• _EXERCISE DESCRIPTION_
Gather every line of the entries that includes the word "will".

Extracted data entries
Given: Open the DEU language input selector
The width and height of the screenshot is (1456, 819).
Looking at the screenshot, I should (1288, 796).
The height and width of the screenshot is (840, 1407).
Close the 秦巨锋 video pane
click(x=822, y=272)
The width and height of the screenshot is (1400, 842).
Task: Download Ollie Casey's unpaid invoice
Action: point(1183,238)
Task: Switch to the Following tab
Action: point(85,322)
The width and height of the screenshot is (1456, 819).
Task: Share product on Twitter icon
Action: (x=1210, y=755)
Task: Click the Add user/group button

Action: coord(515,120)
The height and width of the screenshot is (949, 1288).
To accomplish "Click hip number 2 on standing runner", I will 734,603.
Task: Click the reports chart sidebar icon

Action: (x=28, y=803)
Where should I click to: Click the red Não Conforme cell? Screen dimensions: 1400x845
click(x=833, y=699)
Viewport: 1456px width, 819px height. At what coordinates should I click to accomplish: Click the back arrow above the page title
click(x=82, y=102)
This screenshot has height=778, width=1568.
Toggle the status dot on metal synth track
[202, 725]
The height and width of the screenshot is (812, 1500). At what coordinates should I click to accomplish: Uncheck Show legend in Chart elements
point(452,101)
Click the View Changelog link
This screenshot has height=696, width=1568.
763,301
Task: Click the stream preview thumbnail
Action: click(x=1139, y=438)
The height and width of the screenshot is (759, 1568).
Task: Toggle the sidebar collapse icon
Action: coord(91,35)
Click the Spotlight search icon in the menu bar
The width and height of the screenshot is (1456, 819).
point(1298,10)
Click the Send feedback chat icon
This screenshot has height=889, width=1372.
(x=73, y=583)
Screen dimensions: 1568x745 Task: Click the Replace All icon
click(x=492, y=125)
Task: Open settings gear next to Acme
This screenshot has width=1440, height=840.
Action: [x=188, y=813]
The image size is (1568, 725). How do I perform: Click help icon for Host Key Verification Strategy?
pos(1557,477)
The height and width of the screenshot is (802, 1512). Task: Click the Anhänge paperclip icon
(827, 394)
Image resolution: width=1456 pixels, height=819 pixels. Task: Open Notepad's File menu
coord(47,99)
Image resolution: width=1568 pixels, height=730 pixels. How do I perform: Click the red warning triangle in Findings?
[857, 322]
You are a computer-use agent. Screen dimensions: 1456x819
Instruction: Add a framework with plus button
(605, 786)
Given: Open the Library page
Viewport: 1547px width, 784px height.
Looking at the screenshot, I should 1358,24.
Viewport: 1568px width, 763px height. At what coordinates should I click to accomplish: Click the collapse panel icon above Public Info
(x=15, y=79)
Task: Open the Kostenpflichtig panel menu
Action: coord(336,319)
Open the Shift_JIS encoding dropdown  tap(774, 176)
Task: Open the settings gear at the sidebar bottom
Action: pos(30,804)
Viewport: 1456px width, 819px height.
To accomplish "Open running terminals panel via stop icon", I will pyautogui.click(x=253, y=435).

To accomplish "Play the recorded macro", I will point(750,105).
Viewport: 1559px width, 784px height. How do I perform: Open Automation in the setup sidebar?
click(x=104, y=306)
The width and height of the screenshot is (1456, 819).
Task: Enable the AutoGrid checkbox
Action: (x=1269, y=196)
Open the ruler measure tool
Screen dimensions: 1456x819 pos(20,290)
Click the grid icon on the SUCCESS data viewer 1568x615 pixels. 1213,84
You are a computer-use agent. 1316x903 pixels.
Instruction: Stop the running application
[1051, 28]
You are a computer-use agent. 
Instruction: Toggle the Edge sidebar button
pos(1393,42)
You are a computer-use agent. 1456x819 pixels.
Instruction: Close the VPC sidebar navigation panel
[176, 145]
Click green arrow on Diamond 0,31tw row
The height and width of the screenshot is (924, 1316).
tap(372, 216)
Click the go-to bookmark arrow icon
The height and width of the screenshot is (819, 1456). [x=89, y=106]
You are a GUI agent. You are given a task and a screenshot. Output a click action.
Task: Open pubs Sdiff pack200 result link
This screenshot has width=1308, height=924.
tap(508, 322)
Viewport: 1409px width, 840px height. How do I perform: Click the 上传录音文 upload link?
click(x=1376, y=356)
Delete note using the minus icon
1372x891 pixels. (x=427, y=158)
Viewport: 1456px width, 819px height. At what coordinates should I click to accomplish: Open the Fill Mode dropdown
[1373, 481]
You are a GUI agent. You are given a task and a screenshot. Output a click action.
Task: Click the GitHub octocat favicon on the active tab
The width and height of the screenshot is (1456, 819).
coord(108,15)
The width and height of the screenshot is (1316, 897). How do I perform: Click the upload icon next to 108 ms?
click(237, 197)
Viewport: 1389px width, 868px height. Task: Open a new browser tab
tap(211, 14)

• _OUTPUT BELOW_
To accomplish "Click hip number 2 on standing runner", I will 734,603.
To accomplish "Open running terminals panel via stop icon", I will pyautogui.click(x=253, y=435).
To accomplish "Play the recorded macro", I will point(750,105).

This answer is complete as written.